ASSIGNMENT:
Return every line of the entries that includes the word "dimensions".

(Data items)

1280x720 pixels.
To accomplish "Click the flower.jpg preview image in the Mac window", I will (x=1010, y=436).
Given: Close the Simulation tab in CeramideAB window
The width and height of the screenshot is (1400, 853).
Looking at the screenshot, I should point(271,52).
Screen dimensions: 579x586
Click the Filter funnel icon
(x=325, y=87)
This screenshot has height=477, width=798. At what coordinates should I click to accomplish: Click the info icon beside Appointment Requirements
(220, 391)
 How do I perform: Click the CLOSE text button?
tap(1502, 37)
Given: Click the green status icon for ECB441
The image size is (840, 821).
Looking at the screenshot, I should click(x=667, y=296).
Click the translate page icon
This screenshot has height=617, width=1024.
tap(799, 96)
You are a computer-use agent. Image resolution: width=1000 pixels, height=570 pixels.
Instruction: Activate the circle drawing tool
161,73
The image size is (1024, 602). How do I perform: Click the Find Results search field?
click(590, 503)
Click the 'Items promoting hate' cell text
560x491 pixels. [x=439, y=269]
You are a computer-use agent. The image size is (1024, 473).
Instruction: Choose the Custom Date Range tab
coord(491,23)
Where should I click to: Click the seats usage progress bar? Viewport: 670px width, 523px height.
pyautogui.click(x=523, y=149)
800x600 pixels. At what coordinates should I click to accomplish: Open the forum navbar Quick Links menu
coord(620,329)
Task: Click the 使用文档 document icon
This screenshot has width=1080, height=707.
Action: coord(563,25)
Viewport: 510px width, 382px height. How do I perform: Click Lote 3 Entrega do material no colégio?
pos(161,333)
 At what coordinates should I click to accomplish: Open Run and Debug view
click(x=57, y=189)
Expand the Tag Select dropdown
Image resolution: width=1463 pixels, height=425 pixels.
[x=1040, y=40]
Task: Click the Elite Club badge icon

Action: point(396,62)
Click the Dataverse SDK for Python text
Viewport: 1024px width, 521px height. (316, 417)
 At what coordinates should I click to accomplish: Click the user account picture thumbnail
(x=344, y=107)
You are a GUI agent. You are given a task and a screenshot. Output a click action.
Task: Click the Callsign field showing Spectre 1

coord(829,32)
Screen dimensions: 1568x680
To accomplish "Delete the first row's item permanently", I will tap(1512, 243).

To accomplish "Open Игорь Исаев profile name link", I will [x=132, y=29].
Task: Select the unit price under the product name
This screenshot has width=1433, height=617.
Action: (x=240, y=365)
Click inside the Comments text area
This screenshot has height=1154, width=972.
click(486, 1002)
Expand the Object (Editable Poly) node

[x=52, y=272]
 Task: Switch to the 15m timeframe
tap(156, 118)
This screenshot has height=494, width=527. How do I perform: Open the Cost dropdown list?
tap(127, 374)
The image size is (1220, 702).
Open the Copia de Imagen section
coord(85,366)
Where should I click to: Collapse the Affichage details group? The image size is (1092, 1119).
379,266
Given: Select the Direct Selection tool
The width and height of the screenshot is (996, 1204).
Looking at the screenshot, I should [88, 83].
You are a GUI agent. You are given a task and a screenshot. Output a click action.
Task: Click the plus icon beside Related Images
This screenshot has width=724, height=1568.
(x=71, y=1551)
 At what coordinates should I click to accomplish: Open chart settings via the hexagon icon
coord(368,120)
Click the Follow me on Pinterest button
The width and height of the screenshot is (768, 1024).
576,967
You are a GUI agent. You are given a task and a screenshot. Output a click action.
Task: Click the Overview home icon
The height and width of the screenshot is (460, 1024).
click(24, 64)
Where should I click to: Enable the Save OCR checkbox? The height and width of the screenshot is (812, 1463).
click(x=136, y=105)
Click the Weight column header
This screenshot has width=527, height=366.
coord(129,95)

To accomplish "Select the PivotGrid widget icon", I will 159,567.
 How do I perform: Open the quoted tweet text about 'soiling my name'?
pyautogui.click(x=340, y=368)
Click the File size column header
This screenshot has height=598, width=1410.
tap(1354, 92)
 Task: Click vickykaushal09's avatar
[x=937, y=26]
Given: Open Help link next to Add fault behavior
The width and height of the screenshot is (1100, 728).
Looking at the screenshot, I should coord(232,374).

RESULT OF THE EXERCISE:
Screen dimensions: 579x586
Screen dimensions: 1568x680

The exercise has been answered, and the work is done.